Paksüt, konuşması gereken son kişi olmalıydı
Eski Yargıtay Cumhuriyet Savcısı Ahmet Gündel de Paksüt´ün açıklamalarını talihsizlik olarak yorumluyor. Gündel, Paksüt´ün isminin birçok hukuk dışı olayla anıldığını ancak bunu görmezden geldiğini söylüyor. Gündel´in eleştirileri de şöyle: Yüksek yargı organları, fiilen kendi ideolojik düşüncelerinin dışında olan kişi ve kurumların önlerini kesmeye yönelik bir rol üstlenmişlerdir. Bu itibarla Osman Can´ın tespitleri son derece yerindedir. Osman Paksüt´e gelince; eşi Ergenekon davasının sanığı konumunda bulunan ve kendisi de benzer ithamlarla kurum içerisinde soruşturmaya maruz kalan Paksüt, konuşması gereken son kişi olmalıydı. Şimdiye kadar istifa etmek gibi onurlu bir davranış sergilemesi beklenirken Anayasa Mahkemesi gibi yüce bir kurumda kararlara iştirak etmeye devam etmesi demokratik hukuk devletlerinde eşine rastlanılır bir durum değildir.

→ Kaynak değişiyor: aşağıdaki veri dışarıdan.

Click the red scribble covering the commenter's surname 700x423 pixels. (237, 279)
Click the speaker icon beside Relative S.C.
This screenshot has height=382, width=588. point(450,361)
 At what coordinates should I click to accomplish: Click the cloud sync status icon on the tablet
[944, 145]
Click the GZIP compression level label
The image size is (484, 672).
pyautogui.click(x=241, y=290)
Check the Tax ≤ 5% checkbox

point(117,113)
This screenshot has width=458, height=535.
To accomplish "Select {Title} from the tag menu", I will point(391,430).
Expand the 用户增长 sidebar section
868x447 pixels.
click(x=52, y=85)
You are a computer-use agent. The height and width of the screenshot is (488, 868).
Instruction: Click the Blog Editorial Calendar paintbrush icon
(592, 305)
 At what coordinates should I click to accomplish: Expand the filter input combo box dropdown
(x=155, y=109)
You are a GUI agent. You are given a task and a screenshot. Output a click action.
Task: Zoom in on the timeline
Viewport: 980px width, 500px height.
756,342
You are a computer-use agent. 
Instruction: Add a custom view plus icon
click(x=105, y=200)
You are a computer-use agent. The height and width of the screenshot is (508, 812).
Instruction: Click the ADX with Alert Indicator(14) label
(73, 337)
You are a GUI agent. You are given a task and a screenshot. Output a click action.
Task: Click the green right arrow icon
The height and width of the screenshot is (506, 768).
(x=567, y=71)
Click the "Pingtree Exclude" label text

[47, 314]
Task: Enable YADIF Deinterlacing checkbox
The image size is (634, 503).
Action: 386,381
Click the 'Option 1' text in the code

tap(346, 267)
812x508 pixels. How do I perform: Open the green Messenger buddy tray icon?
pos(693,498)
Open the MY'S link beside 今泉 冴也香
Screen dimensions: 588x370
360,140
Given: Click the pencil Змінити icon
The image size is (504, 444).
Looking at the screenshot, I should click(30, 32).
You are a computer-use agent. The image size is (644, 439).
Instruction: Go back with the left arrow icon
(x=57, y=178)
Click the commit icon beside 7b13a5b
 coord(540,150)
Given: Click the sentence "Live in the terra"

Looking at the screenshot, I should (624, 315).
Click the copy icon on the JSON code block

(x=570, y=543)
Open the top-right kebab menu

Ergenekon sanıklarına bilgi sızdırdığı anlaşılmıştı
Osman Paksüt´ün eşi Ferda Paksüt, Ergenekon sanıkları arasında. Hükümeti devirmeye teşebbüs suçlamasıyla 9 yıldan 20 yıla kadar hapis cezasıyla yargılanıyor. Ferda Paksüt´ün teknik takibine eşi de takılmıştı. Osman Paksüt´ün eşinin telefonundan 8 Ergenekon sanığına bilgi sızdırdığı gündeme gelmişti. Anayasa Mahkemesi, Osman Paksüt´ün bilgi sızdırdığını, verdiği bir kararla da tescillemişti. Osman Paksüt´ün Org. Başbuğ´la kritik zamanlamayla gizli görüşmeleri de basında yer bulmuştu. Görüşmeler önce yalanlanmış, ancak delillerin ortaya çıkması üzerine kabul edilmişti. ( Zaman)
Ya eşini boşa ya git
Gazeteci Ergun Babahan dünkü köşe yazısında eşinin sanıklarından olduğu ve kendi adının da karıştığı Ergenekon davasından dolayı Osman Paksüt´e ses çıkarılmayıp mahkemeye hukuki eleştiriler getirdi diye Osman Can´ın mahkemeden atılmasına isyan etmişti: Eşi Ergenekon davasının zanlıları arasında olan, kendisinin telefon konuşmaları gazetelere sızan Osman Paksüt´e ses eden yok. O istenilen Osman. Mahkeme ona ?ya eşini boşa, ya git? demiyor ama hukuki bir görüş bildiren Osman Can´a diyor. Neden? Çünkü askeri bürokrasi öyle istiyor. Askeri bürokrasinin istemediği Osman hakkındaki haberler asker yandaşı medya tarafından manşete çıkarılıyor. Eşinin askerlerle birlikte darbe planı yaptığı iddia edilen öteki Osman ise isteniyor, el üstünde tutuluyor. Onunla ilgili bırakın tek sütun eleştirel haber, köşe yazısı bile çıkmıyor bu yandaş kesimde. 1969´daki anayasa değişikliğinde de benzer bir olay yaşamıştık. Asker, değişiklik geçerse darbe yapacağını belirtmiş, bu değişiklikle 27 Mayıs´ın ruhunun zedelendiğini iddia eden TİP de paketi Anayasa Mahkemesi´ne götürüp iptal ettirmişti. O zaman tek sesli basın vardı, şimdi çok sesli. O zaman Meclise saygı duyan azdı, şimdi çok. Ergenekon´a karşı çıkan, yasadışı işlere bulaştığı iddia edilen hakim ve savcılara sahip çıkanların, hukuku, yasamanın üstünlüğünü, anayasanın yazılı hükmünü savunanlara küfür yağdırması tesadüf değil. Bu onlar için varlık savaşı. Kendi çocuklarının, ekollerinin Hakimler ve Savcılar Yüksek Kurulu´ndaki egemenliğinin sona ermesi korkusu sardı onları. Ne kamu üzerinden zenginleşme kalacak, ne Türkiye´nin kaderine hakim olma iddiası. Demokratikleşme hiçbir alanda işlerine gelmiyor. Kürt meselesinde de, Alevi meselesinde de, yargının işleyişinde de. Onun için küfür ediyorlar. Dün komutanları Ahmet Kaya´yı, Hrant Dink´i, Orhan Pamuk´u hedef gösteriyordu, bugün Osman Can´ı gösteriyor. Onlar da ateş ediyor. Huylu huyundan vazgeçmez sözünün daha doğru bir kanıtı olabilir mi? ( Star)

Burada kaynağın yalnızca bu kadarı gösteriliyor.